## WRITTEN TASK
From the entries below, extract each line that contains the string "pixels".

## DATA FOR PROCESSING
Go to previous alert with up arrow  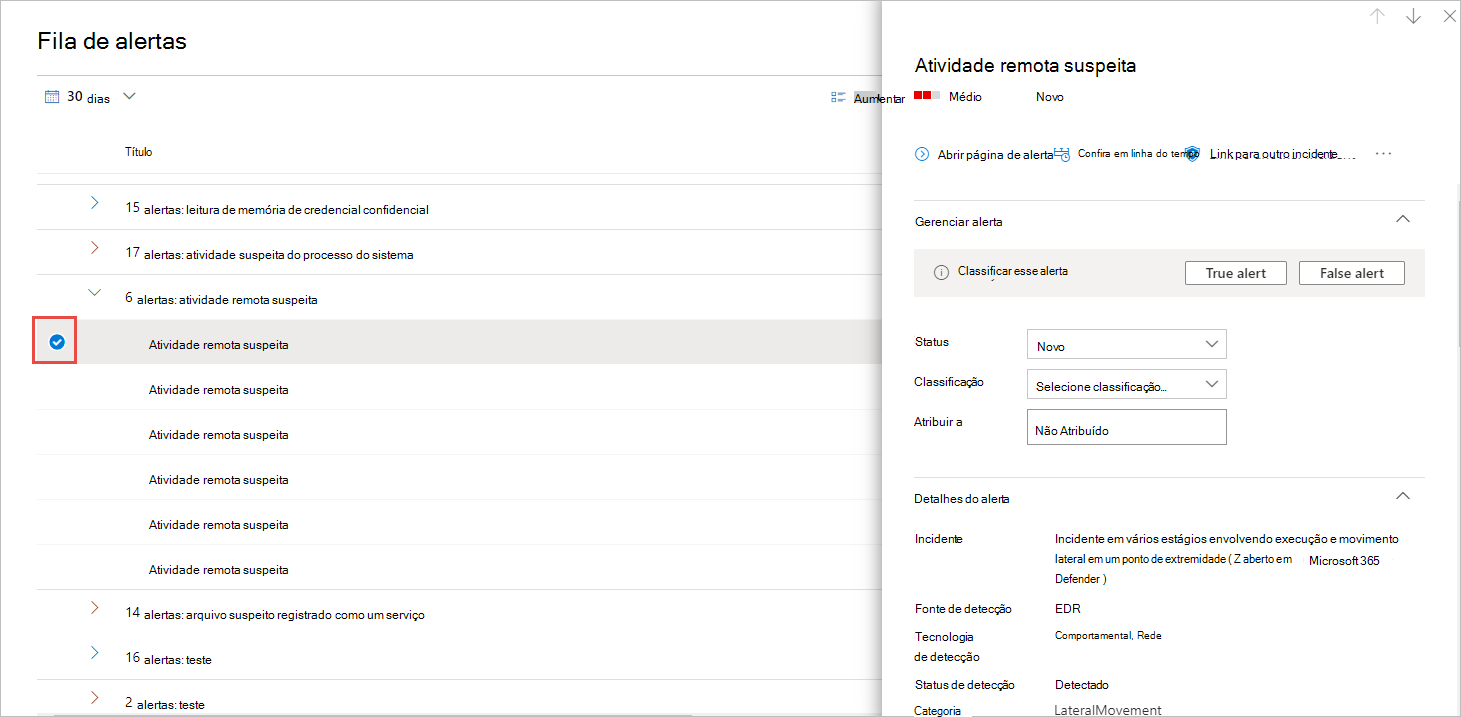1377,17
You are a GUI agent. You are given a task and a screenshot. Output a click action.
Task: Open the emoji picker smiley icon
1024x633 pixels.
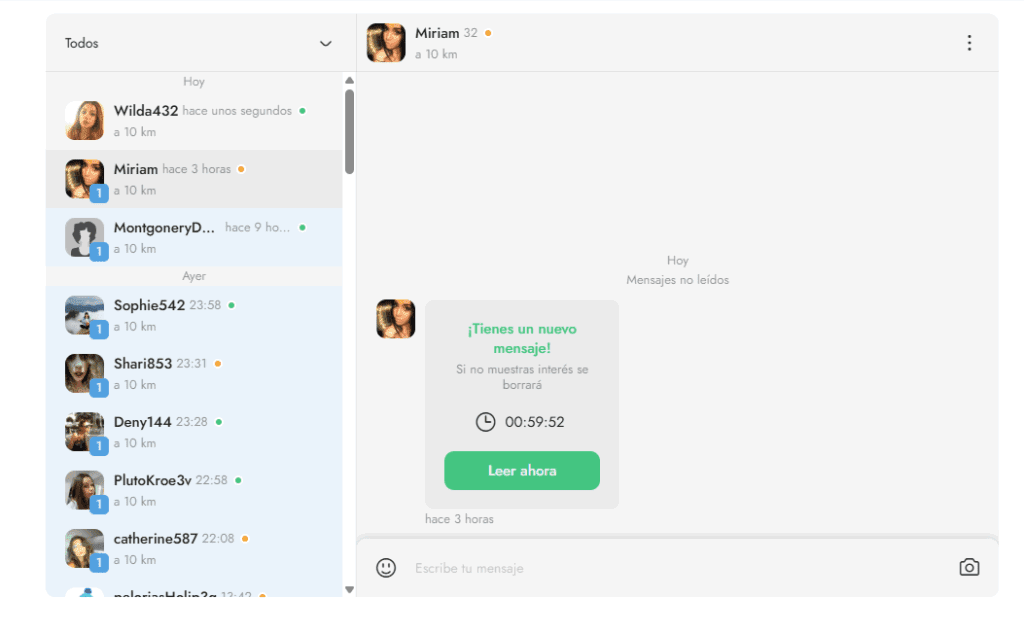[386, 568]
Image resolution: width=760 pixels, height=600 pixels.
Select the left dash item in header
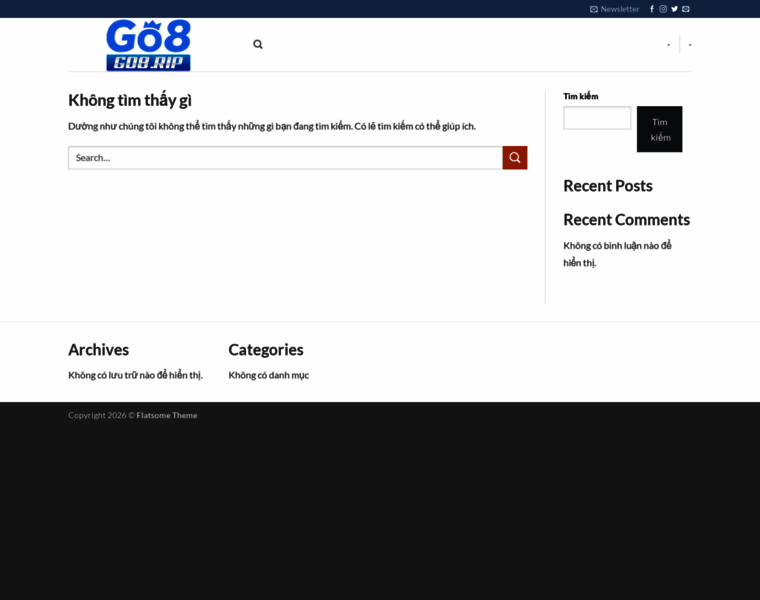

## EXERCISE RESPONSE
1024x633 pixels.
Image resolution: width=760 pixels, height=600 pixels.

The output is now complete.